TEXTE:
==================================================
L'assemblée confia l'intérim au général Jose Maria Obando (de Popayan). Une constitution fut donnée à la République (1832). Celle-ci se composait alors de vingt provinces subdivisées en cent quatorze cantons; voici la liste des provinces: Antioquia, Bogota, Buenaventura, Carthagène, Casanare, Cauca, Choco, Mariquita, Mompox, Neiva, Pamplana, Panama, Pasto, Popayan, Rio Hacha, Santa Marta, Socorro, Tunja, Velez, Veraguas. On mit en pratique la loi votée le 24 juillet 1821 pour l'abolition progressive de l'esclavage. Les enfants à naître des esclaves étaient libres, ils devaient seulement rester jusqu'à dix-huit ans chez les maîtres de leurs parents. Une caisse de manumission, destinée à accélérer l'affranchissement par des rachats, fut alimentée par un impôt sur les successions. En 1850, il ne restait plus que 10000 esclaves qui furent libérés d'un coup. On procéda à l'organisation du gouvernement. Après une courte guerre civile, on fit les élections présidentielles qui portèrent au pouvoir, pour la période de 1833 à 1837, le général Francisco de Paula Santander (de Cucuta), l'adversaire de Bolivar. Le vice-président était le Dr José Ignacio de Marquez. A leur tour, les Bolivianos furent persécutés, victimes de représailles. Le général Santander était un des hommes les plus remarquables du pays; d'une probité inattaquable, simple, respectueux des lois, intelligent, il avait de grandes qualités administratives. Il donna une vive impulsion à l'instruction primaire et à l'instruction secondaire, plus nécessaires encore qu'ailleurs dans un pays où l'immense majorité de la population n'avait eu aucune part aux affaires pendant des siècles et où il était essentiel de rapprocher les différentes classes sociales. Il rétablit le fonctionnement régulier des services administratifs.

Il eut à s'occuper en 1834 de la répartition entre les trois républiques, Venezuela, Nouvelle-Grenade, Equateur, de la dette colombienne. Cette dette se composait essentiellement de deux emprunts contractés à Londres par Santander, alors vice-président, le premier de deux millions de livres, à la date du 13 mars 1822, le second de 4 750 000 livres à la date du 15 mars 1824. On proposait de les répartir entre les trois républiques d'après la richesse de chacune. Santander fit prévaloir la répartition d'après le chiffre de la population, bien que cette base fût moins favorable à la Nouvelle-Grenade, parce qu'elle ne pouvait entraîner de discussions ultérieures; la Nouvelle-Grenade dut se charger de la moitié de la dette. Pour ce motif et pour d'autres, le parti opposé à Santander l'emporta aux élections présidentielles de 1837. Le Dr Jose Ignacio de Marquez (de Boyaca) fut élu contre le général Obando patronné par le président sortant. Le général Domingo Caycedo fut élu vice-président.
==================================================
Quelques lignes
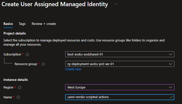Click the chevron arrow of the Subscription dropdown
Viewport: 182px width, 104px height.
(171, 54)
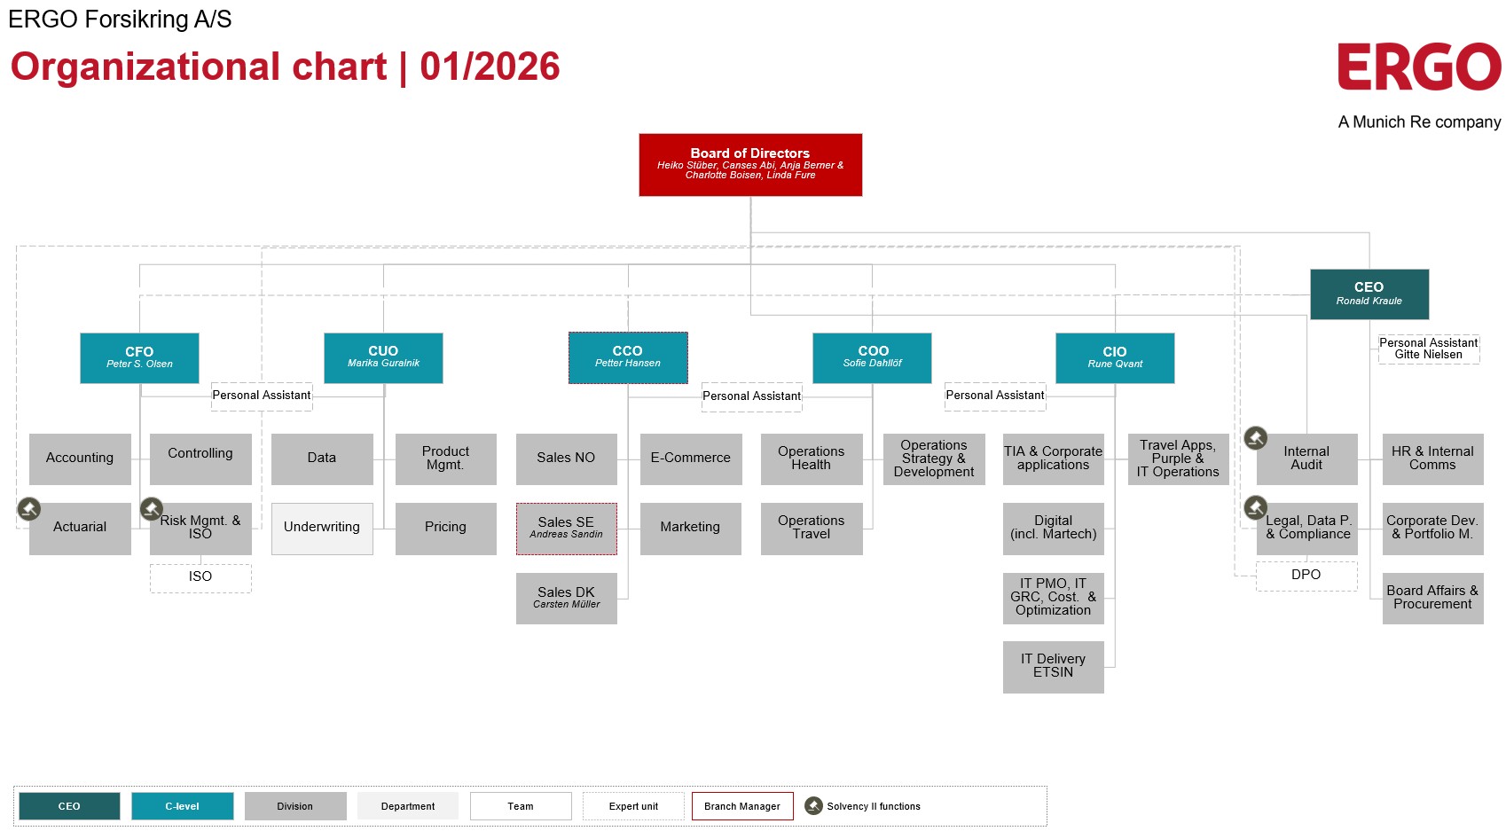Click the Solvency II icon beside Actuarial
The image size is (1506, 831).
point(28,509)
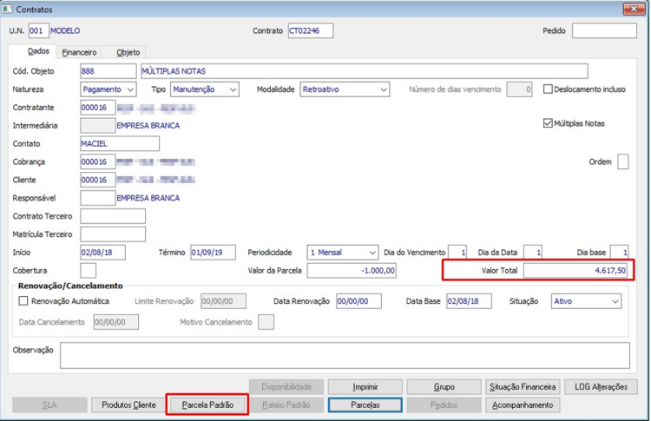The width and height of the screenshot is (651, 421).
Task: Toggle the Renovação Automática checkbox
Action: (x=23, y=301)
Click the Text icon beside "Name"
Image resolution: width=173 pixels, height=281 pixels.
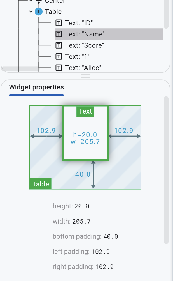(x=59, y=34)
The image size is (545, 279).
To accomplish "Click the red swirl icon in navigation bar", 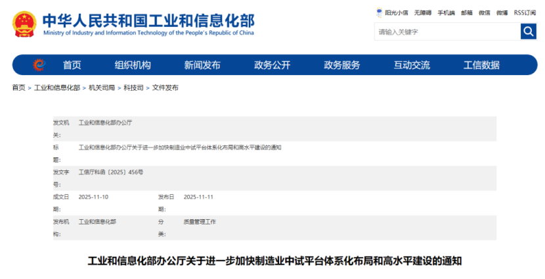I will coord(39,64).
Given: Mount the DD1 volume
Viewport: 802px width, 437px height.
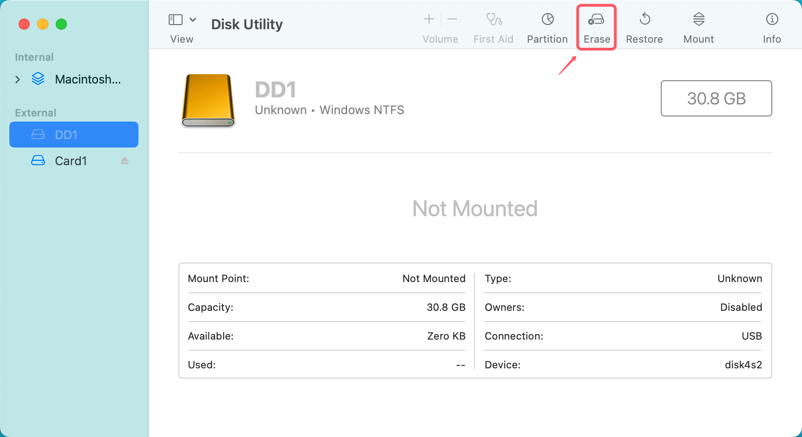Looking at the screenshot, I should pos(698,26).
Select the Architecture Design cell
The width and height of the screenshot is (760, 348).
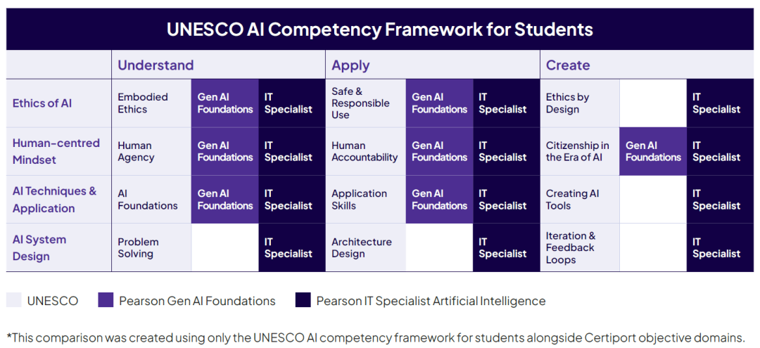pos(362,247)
==================================================
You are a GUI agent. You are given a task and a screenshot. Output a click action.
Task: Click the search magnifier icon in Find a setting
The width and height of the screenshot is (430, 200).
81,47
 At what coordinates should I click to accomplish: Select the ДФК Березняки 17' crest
==================================================
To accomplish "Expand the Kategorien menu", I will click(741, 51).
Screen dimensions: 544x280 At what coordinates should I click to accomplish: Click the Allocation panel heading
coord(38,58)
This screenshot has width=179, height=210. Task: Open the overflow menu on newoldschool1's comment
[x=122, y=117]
==================================================
EXERCICES À FAIRE:
#1 Condensez sous forme de liste le paragraphe du texte qui commence par « Il eut à s'occuper en 1834 », en conservant ses faits principaux.
#2 Dans les lignes, mettez à jour tout ce qui va de la ligne contenant « You are a GUI » jusqu'à celle contenant « At what coordinates should I click to accomplish: Select » en remplaçant « screenshot » par « screen capture ». Redonnez uniquement ce passage.
Le texte et les lignes proviennent de sources distinctes.

LES RÉSULTATS:
#1
- En 1834, Santander dut répartir la dette colombienne entre le Venezuela, la Nouvelle-Grenade et l'Équateur.
- Cette dette venait surtout de deux emprunts contractés à Londres par Santander, alors vice-président : deux millions de livres le 13 mars 1822, puis 4 750 000 livres le 15 mars 1824.
- On proposait une répartition selon la richesse de chaque république. Santander fit adopter la répartition selon la population. Elle était moins favorable à la Nouvelle-Grenade, mais elle évitait toute discussion ultérieure. La Nouvelle-Grenade prit donc la moitié de la dette.
- Pour ce motif et pour d'autres, le parti opposé à Santander gagna les élections présidentielles de 1837.
- Le Dr Jose Ignacio de Marquez (de Boyaca) fut élu contre le général Obando, soutenu par le président sortant.
- Le général Domingo Caycedo devint vice-président.

#2
You are a GUI agent. You are given a task and a screen capture. Output a click action.
Task: Click the search magnifier icon in Find a setting
The width and height of the screen capture is (430, 200).
81,47
 At what coordinates should I click to accomplish: Select the ДФК Березняки 17' crest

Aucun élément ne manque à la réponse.